The deal will give Teva leadership of the US market, with more than 300 product lines, as well as an increased presence in the growing Central and Eastern Europe and Latin American markets, said the company's CEP Israel Makov in a conference call.

It also adds a respiratory product line to Teva's portfolio and a series of high-value generic lines, including versions of Pfizer's blockbuster antidepressant Zoloft (sertraline), GlaxoSmithKline's Zofran (ondansetron) for nausea and Merck & Co's prostate drug Proscar (finasteride). And Makov said the combined generics pipeline in the US will be three times larger than its nearest rival.

Along with arch rival Sandoz, part of Swiss pharmaceutical group Novartis, Teva has been buying up smaller generic houses to build a strong position in the generics market, which has been growing quickly over the last few years as a raft of former blockbuster drugs lost patent protection and cash-strapped health systems have tried to limit their spending on prescription drugs.

Murray Aitken, IMS Health's senior vice president for corporate strategy, said recently that the $500 billion world market for prescription drugs is increasingly being affected by efforts to cut healthcare costs by payers, particularly the greater use of generic drugs which now account for 30 per cent of volume consumption in the US, Canada, Germany and the UK.

Bigger is better in generics, because payers are increasingly trying to do deals with single providers of pharmaceuticals to cut costs and companies which can offer a broad range of products have a competitive advantage.

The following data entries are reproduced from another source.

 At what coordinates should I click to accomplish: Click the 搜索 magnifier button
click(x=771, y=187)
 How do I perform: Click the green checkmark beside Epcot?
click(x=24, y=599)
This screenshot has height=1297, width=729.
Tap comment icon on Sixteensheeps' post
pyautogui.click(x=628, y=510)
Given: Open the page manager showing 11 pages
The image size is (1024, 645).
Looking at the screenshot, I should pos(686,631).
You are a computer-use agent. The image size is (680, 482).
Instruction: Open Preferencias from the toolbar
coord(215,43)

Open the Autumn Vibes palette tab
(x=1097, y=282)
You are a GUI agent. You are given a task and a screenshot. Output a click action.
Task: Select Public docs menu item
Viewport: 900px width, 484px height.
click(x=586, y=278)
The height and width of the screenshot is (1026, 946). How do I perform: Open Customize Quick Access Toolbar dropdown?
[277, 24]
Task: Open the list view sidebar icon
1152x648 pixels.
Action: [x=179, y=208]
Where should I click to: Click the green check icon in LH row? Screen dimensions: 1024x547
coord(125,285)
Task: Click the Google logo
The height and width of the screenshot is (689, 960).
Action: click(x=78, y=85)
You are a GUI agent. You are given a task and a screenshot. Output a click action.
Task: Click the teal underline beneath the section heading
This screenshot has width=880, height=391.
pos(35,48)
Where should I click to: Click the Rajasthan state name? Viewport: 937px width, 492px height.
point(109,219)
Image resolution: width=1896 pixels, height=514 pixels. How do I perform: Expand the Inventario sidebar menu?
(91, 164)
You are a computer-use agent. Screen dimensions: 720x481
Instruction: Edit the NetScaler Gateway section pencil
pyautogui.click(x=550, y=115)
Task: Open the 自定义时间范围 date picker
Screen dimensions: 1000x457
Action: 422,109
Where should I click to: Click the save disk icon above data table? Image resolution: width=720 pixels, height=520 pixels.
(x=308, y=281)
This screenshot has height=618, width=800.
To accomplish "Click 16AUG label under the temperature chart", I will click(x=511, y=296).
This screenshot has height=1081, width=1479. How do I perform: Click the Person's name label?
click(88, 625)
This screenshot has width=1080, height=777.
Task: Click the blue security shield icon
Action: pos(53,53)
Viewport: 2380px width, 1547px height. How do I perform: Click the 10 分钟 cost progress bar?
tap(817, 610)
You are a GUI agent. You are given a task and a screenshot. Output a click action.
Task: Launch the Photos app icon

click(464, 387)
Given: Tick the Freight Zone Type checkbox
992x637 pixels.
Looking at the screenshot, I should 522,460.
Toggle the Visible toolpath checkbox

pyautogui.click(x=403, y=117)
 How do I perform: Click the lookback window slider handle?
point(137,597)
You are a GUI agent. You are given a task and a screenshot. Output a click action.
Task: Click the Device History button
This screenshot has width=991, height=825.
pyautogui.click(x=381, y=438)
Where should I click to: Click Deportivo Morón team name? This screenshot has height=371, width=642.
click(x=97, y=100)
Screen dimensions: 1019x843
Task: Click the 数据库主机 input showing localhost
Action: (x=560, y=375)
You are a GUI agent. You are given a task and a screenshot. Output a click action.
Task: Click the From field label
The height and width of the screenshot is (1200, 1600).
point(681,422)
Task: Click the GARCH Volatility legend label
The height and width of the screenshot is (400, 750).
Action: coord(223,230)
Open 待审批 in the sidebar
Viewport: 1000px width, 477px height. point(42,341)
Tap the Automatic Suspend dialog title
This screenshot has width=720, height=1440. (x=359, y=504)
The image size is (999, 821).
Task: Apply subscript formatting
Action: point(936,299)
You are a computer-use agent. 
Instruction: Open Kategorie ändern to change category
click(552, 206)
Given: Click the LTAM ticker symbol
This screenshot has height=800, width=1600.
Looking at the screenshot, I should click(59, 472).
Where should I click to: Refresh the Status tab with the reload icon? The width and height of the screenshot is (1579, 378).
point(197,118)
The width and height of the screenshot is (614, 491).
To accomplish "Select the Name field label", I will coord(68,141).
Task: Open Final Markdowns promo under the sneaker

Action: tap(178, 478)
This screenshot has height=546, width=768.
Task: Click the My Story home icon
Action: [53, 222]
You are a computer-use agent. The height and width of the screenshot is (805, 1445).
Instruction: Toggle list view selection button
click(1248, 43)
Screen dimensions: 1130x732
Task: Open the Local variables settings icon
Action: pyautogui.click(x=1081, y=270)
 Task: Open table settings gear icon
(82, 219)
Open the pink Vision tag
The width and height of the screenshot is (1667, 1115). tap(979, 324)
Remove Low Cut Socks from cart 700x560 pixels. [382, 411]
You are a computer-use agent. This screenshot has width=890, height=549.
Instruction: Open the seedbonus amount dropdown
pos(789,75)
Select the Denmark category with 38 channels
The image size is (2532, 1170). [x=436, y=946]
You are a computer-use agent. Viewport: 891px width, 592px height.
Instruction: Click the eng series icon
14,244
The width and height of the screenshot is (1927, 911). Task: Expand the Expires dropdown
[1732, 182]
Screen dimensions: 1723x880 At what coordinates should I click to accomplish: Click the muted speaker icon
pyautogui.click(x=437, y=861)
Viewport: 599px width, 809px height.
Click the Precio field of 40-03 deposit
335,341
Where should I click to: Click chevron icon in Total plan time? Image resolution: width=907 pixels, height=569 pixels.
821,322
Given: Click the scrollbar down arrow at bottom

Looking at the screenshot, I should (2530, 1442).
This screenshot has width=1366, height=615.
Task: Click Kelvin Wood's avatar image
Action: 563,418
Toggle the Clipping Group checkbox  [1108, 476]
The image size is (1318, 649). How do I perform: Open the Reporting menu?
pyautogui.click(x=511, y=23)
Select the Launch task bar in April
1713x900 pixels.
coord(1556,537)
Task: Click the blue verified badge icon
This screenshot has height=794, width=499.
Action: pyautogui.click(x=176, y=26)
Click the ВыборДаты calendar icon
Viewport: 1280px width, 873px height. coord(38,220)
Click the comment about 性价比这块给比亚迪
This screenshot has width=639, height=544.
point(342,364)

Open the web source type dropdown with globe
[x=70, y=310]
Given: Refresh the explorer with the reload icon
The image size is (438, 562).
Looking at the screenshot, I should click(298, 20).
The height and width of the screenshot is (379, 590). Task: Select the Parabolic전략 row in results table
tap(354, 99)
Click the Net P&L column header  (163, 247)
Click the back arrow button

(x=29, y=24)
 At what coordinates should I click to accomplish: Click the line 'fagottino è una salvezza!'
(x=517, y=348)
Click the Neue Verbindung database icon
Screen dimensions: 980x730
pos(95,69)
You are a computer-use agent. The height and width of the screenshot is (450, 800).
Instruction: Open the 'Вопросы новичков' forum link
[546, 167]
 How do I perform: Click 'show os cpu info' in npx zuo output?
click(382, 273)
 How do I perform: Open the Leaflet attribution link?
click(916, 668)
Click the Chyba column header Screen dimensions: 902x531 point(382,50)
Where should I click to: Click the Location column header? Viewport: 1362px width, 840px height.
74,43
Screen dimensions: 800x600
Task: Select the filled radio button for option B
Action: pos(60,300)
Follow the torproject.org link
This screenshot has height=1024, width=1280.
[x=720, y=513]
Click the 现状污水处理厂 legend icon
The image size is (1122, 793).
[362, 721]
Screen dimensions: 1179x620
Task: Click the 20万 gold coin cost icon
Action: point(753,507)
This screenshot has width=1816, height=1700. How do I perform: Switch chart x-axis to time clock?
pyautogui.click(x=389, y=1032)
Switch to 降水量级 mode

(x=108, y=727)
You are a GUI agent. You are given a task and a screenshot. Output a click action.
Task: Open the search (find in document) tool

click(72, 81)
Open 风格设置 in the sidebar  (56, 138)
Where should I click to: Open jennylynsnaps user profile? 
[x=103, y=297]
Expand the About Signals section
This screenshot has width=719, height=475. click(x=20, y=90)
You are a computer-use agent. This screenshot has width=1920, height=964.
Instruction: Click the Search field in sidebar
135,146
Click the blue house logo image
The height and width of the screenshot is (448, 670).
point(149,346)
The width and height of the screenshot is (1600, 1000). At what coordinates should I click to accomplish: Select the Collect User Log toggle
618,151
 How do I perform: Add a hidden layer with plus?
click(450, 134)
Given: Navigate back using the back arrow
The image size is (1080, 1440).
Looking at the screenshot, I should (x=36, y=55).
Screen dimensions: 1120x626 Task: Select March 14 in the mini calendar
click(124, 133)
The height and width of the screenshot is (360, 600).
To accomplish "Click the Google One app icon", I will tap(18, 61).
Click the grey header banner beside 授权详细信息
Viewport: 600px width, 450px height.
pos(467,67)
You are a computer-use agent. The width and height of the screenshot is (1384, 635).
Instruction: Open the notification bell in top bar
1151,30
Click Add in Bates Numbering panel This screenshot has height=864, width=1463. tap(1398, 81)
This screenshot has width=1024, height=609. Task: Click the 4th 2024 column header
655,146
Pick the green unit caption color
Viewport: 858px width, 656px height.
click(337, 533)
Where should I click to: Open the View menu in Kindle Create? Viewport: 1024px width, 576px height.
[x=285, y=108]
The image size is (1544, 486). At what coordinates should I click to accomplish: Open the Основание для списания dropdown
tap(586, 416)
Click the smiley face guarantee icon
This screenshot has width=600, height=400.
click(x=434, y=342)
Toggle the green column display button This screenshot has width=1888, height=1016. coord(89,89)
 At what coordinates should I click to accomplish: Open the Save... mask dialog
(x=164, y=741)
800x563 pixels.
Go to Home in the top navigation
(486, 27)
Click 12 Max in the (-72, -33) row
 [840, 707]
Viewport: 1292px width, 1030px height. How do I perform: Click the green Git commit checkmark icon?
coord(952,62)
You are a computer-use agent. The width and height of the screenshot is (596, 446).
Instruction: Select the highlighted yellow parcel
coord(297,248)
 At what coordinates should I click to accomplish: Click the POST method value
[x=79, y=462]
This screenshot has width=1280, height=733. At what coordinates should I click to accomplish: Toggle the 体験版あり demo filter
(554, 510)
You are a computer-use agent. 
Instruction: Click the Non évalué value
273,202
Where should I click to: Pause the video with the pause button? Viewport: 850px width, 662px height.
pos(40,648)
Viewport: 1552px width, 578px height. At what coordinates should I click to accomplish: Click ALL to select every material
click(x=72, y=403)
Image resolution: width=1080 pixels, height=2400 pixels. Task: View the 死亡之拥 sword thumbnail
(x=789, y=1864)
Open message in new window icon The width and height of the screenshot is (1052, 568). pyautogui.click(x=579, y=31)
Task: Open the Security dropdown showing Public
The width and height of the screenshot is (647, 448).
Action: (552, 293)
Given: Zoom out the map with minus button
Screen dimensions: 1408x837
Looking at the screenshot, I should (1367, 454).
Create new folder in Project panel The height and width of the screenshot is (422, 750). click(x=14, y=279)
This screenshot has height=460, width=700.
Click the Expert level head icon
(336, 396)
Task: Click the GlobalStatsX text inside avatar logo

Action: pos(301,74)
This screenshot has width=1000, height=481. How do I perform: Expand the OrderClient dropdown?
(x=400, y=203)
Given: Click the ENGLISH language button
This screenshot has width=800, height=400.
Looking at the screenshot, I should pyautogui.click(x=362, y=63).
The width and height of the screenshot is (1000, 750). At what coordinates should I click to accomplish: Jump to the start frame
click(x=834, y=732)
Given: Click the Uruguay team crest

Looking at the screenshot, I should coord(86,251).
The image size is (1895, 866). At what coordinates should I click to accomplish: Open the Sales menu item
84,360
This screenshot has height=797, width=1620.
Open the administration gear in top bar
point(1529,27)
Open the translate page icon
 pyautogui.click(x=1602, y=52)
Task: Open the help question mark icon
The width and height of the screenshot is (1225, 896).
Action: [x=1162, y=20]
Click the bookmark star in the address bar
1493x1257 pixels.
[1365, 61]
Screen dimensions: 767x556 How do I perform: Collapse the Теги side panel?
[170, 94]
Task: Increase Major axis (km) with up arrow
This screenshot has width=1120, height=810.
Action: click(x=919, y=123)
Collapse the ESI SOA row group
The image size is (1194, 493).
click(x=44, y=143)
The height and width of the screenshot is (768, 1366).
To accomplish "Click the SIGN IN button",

Sandoz recently wrested Teva's crown as the largest generics company in the world after it bought Hexal and Eon Laboratories, having also snapped up three firms - Croatia's Lek, Canadian company Sabex and Durascan of Denmark - in the preceding months. But adding Ivax' $1.8 billion in sales will boost Teva's annual revenues to $7.1 billion, well ahead of Sandoz' tally of $5 billion.

The Ivax purchase would be the largest by an Israeli company, surpassing Teva's $3.1 billion acquisition of Sicor in January 2004.